Described as a "compliance manual", the documents also show that staff are asked to be more lenient towards successful accounts on the British content-sharing service.

Moderation specialists and child protection experts say this shows OnlyFans - which is best known for hosting pornography - has some "tolerance" for accounts posting illegal content.

OnlyFans says it goes far beyond "all relevant global safety standards and regulations" and does not tolerate breaches of its terms of service.

On Thursday evening, Only Fans said it would ban sexually explicit content on the site from October. The announcement comes after BBC News approached the company for its response to the leaked documents, and concerns about its handling of accounts posting illegal content.

OnlyFans said it would still allow creators to post nude photos and videos if they were in line with its terms of service, which are to be updated.

The site has more than 120 million subscribers, who pay a monthly fee and tips to "creators" for videos, photos and the ability to send personal messages to them. OnlyFans takes 20% of all payments.

In May, BBC News revealed the site was failing to prevent under-18s from selling and appearing in explicit videos, despite it being illegal for children to do so. At the time, OnlyFans said attempts to use the site fraudulently were "rare".

Now, the leaked documents show accounts are not automatically shut down if they break the site's terms of service.

Moderators have also told BBC news they have found prostitution services advertised, bestiality and material one moderator believed to be incest.

The BBC has seen examples of some of this banned content. In one video, a man is seen eating faeces. In another, a man pays homeless people to have sex with him on camera.

OnlyFans says it has now removed the videos and the documents are not manuals or "official guidance". In a statement it says: "We do not tolerate any violation of our terms of service, and we take immediate action to uphold the safety and security of our users."

Moderators we spoke to have given a rare insight into how content on the site is checked.

Christof - not his real name - says on some days, he has viewed up to 2,000 photos and videos looking for content prohibited by the site. He uses lists of keywords to search within bios, posts and private messages between creators and their subscribers.

He says he has found illegal and extreme content in videos - including bestiality involving dogs and the use of spy cams, guns, knives and drugs.

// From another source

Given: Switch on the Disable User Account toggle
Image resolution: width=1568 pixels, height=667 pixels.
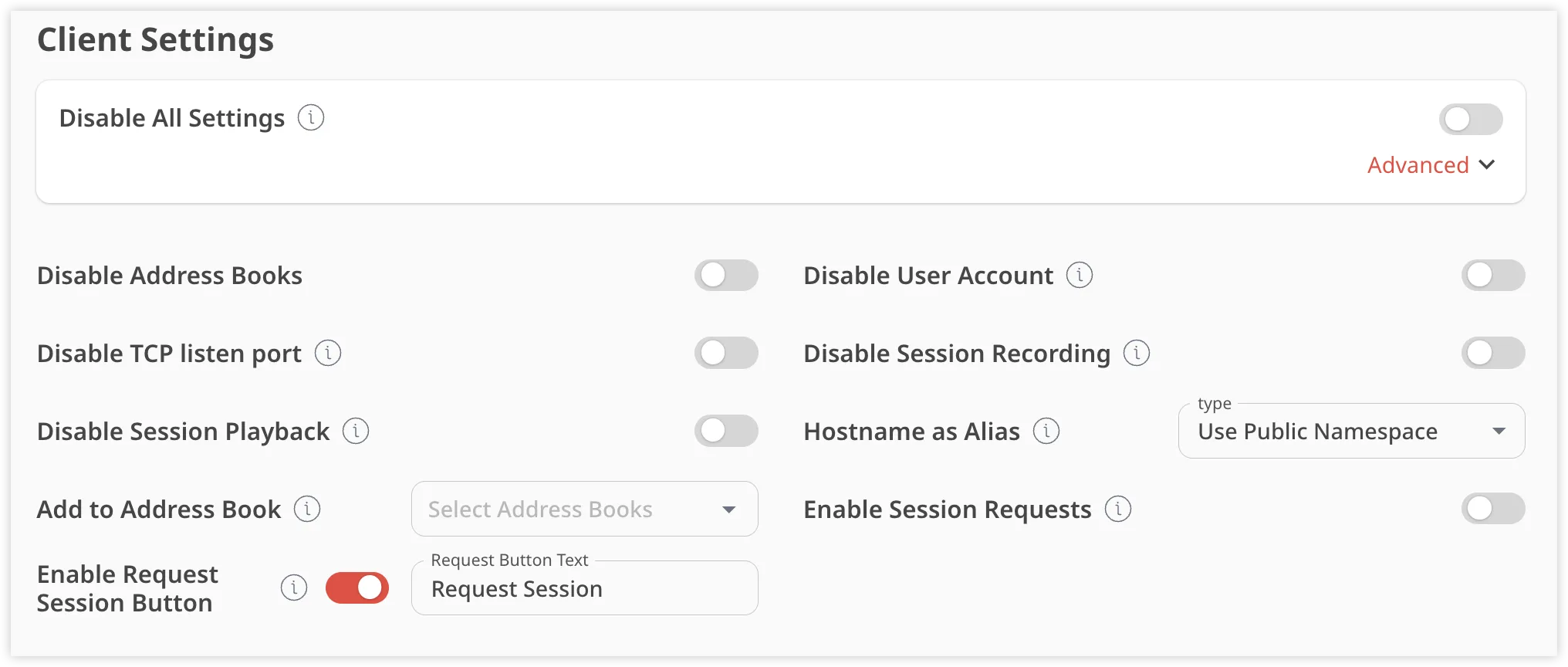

Some material is not actively searched for by moderators as frequently as he believes it should be, says Christof, despite being banned under the platform's terms of service.

On multiple occasions, he says, OnlyFans told him he over-moderated, particularly in relation to videos showing sex in public and to "third-party" content - material featuring people not registered with OnlyFans.

OnlyFans says moderators are given specific briefs and if they routinely go beyond them they will be "directed to focus only on their assigned type of content". Christof also says that despite being banned, the advertising of sex for sale is common among low earners on the site.

Christof, and a second person who has moderated content for the site, say some creators offer competitions to meet and have sex with a fan, as a way of increasing tip payments.

One of the documents we obtained detailing moderation guidelines in 2020, states that adverts for sex are an issue for the site. It says the "most popular places for escort promo" on the site are in creators' usernames, bios, content descriptions and "tips menus" which advertise customised videos. The document says "examples" of this promotion include references to "PPM (pay per meet)", "CashMeets", "Book me", "IRL Meet", "scort" and others.

Despite this, BBC News was able to find more than 30 active accounts using those keywords in bios, profiles and posts, on one day.

One creator's profile described them as an "[e]scort - sex partner". A different account asked: "Anyone want to book me for a weekend?" Only two of the accounts we found had been removed 10 days later.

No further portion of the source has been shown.